What to do: Rename every "GUI agent" in the items below to "interface agent", and give all the items again with nothing else changed.

[Items on finding words and elements]
----

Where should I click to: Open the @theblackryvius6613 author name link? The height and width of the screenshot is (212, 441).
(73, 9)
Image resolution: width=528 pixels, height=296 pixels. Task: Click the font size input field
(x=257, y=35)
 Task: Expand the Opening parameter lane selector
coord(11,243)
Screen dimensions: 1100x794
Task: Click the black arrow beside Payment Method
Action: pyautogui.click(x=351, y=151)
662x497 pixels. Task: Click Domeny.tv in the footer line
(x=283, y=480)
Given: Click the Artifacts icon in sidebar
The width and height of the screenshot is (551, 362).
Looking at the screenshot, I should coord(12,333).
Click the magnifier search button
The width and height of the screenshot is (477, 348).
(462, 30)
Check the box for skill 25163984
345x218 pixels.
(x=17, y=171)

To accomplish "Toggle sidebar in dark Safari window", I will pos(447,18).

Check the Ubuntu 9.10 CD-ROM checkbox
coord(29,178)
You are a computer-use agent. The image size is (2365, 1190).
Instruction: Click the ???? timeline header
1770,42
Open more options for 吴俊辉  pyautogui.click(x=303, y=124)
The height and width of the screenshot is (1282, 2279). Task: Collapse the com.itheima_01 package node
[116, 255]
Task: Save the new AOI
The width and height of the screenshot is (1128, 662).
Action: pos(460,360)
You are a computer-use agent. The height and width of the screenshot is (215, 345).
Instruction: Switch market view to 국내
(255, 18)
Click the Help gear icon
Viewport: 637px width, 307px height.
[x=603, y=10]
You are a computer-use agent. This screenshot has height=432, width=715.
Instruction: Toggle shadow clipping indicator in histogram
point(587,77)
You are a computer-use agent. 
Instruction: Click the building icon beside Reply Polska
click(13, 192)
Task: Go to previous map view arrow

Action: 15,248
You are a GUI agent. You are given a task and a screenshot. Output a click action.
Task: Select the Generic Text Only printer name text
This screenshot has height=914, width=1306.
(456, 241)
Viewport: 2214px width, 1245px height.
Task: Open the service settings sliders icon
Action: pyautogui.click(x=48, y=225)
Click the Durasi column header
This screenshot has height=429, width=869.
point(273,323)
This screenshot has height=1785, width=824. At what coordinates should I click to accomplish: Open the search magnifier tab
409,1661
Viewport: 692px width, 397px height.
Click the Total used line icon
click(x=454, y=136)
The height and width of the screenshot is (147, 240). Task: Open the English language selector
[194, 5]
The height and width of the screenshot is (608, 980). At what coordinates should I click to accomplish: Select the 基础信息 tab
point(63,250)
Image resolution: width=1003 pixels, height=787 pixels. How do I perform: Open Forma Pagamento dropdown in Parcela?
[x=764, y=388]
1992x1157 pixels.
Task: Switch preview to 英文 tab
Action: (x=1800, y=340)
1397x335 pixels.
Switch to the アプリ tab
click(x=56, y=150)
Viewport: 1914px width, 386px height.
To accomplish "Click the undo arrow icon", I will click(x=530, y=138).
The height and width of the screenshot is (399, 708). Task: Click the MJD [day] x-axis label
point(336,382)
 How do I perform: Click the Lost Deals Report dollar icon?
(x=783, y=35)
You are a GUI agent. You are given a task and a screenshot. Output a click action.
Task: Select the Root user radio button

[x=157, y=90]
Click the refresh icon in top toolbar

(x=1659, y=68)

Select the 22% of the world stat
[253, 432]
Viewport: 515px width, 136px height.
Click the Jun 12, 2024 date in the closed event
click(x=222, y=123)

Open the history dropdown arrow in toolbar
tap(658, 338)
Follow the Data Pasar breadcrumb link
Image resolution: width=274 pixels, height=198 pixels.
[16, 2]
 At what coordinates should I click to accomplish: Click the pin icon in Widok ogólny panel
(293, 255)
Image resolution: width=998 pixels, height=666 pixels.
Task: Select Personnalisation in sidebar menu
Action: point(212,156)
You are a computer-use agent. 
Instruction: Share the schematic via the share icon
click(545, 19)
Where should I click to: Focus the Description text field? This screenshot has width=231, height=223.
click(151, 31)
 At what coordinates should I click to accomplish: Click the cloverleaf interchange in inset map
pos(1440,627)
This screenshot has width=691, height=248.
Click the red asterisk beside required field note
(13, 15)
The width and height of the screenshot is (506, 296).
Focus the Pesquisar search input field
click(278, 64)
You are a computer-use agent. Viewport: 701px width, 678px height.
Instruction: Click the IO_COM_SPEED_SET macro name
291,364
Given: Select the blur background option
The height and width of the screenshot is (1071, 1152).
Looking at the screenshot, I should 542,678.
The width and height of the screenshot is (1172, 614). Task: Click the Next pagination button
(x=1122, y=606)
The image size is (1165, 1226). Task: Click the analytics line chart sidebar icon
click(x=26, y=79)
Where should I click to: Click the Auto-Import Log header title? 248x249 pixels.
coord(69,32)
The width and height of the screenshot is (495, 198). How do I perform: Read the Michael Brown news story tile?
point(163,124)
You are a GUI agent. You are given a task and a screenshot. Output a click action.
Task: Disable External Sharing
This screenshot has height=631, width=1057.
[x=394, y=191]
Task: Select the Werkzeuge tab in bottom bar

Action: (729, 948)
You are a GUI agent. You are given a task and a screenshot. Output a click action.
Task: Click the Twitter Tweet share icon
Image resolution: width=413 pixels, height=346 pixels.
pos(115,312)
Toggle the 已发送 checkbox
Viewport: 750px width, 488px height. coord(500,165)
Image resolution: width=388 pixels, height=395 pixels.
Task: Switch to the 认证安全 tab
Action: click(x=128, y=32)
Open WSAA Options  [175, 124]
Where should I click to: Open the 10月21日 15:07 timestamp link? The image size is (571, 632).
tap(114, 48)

----

In response:
Where should I click to: Open the @theblackryvius6613 author name link? The height and width of the screenshot is (212, 441).
(73, 9)
Image resolution: width=528 pixels, height=296 pixels. Task: Click the font size input field
(x=257, y=35)
 Task: Expand the Opening parameter lane selector
coord(11,243)
Screen dimensions: 1100x794
Task: Click the black arrow beside Payment Method
Action: pyautogui.click(x=351, y=151)
662x497 pixels. Task: Click Domeny.tv in the footer line
(x=283, y=480)
Given: Click the Artifacts icon in sidebar
The width and height of the screenshot is (551, 362).
Looking at the screenshot, I should coord(12,333).
Click the magnifier search button
The width and height of the screenshot is (477, 348).
(462, 30)
Check the box for skill 25163984
345x218 pixels.
(x=17, y=171)

To accomplish "Toggle sidebar in dark Safari window", I will pos(447,18).

Check the Ubuntu 9.10 CD-ROM checkbox
coord(29,178)
You are a computer-use agent. The image size is (2365, 1190).
Instruction: Click the ???? timeline header
1770,42
Open more options for 吴俊辉  pyautogui.click(x=303, y=124)
The height and width of the screenshot is (1282, 2279). Task: Collapse the com.itheima_01 package node
[116, 255]
Task: Save the new AOI
The width and height of the screenshot is (1128, 662).
Action: pos(460,360)
You are a computer-use agent. The height and width of the screenshot is (215, 345).
Instruction: Switch market view to 국내
(255, 18)
Click the Help gear icon
Viewport: 637px width, 307px height.
[x=603, y=10]
You are a computer-use agent. This screenshot has height=432, width=715.
Instruction: Toggle shadow clipping indicator in histogram
point(587,77)
You are a computer-use agent. 
Instruction: Click the building icon beside Reply Polska
click(13, 192)
Task: Go to previous map view arrow

Action: 15,248
You are a interface agent. You are given a task and a screenshot. Output a click action.
Task: Select the Generic Text Only printer name text
This screenshot has height=914, width=1306.
(456, 241)
Viewport: 2214px width, 1245px height.
Task: Open the service settings sliders icon
Action: pyautogui.click(x=48, y=225)
Click the Durasi column header
This screenshot has height=429, width=869.
point(273,323)
This screenshot has height=1785, width=824. At what coordinates should I click to accomplish: Open the search magnifier tab
409,1661
Viewport: 692px width, 397px height.
Click the Total used line icon
click(x=454, y=136)
The height and width of the screenshot is (147, 240). Task: Open the English language selector
[194, 5]
The height and width of the screenshot is (608, 980). At what coordinates should I click to accomplish: Select the 基础信息 tab
point(63,250)
Image resolution: width=1003 pixels, height=787 pixels. How do I perform: Open Forma Pagamento dropdown in Parcela?
[x=764, y=388]
1992x1157 pixels.
Task: Switch preview to 英文 tab
Action: (x=1800, y=340)
1397x335 pixels.
Switch to the アプリ tab
click(x=56, y=150)
Viewport: 1914px width, 386px height.
To accomplish "Click the undo arrow icon", I will click(x=530, y=138).
The height and width of the screenshot is (399, 708). Task: Click the MJD [day] x-axis label
point(336,382)
 How do I perform: Click the Lost Deals Report dollar icon?
(x=783, y=35)
You are a interface agent. You are given a task and a screenshot. Output a click action.
Task: Select the Root user radio button

[x=157, y=90]
Click the refresh icon in top toolbar

(x=1659, y=68)

Select the 22% of the world stat
[253, 432]
Viewport: 515px width, 136px height.
Click the Jun 12, 2024 date in the closed event
click(x=222, y=123)

Open the history dropdown arrow in toolbar
tap(658, 338)
Follow the Data Pasar breadcrumb link
Image resolution: width=274 pixels, height=198 pixels.
[16, 2]
 At what coordinates should I click to accomplish: Click the pin icon in Widok ogólny panel
(293, 255)
Image resolution: width=998 pixels, height=666 pixels.
Task: Select Personnalisation in sidebar menu
Action: point(212,156)
You are a computer-use agent. 
Instruction: Share the schematic via the share icon
click(545, 19)
Where should I click to: Focus the Description text field? This screenshot has width=231, height=223.
click(151, 31)
 At what coordinates should I click to accomplish: Click the cloverleaf interchange in inset map
pos(1440,627)
This screenshot has width=691, height=248.
Click the red asterisk beside required field note
(13, 15)
The width and height of the screenshot is (506, 296).
Focus the Pesquisar search input field
click(278, 64)
You are a computer-use agent. Viewport: 701px width, 678px height.
Instruction: Click the IO_COM_SPEED_SET macro name
291,364
Given: Select the blur background option
The height and width of the screenshot is (1071, 1152).
Looking at the screenshot, I should 542,678.
The width and height of the screenshot is (1172, 614). Task: Click the Next pagination button
(x=1122, y=606)
The image size is (1165, 1226). Task: Click the analytics line chart sidebar icon
click(x=26, y=79)
Where should I click to: Click the Auto-Import Log header title? 248x249 pixels.
coord(69,32)
The width and height of the screenshot is (495, 198). How do I perform: Read the Michael Brown news story tile?
point(163,124)
You are a interface agent. You are given a task and a screenshot. Output a click action.
Task: Disable External Sharing
This screenshot has height=631, width=1057.
[x=394, y=191]
Task: Select the Werkzeuge tab in bottom bar

Action: (729, 948)
You are a interface agent. You are given a task and a screenshot. Output a click action.
Task: Click the Twitter Tweet share icon
Image resolution: width=413 pixels, height=346 pixels.
pos(115,312)
Toggle the 已发送 checkbox
Viewport: 750px width, 488px height. coord(500,165)
Image resolution: width=388 pixels, height=395 pixels.
Task: Switch to the 认证安全 tab
Action: click(x=128, y=32)
Open WSAA Options  [175, 124]
Where should I click to: Open the 10月21日 15:07 timestamp link? The image size is (571, 632).
tap(114, 48)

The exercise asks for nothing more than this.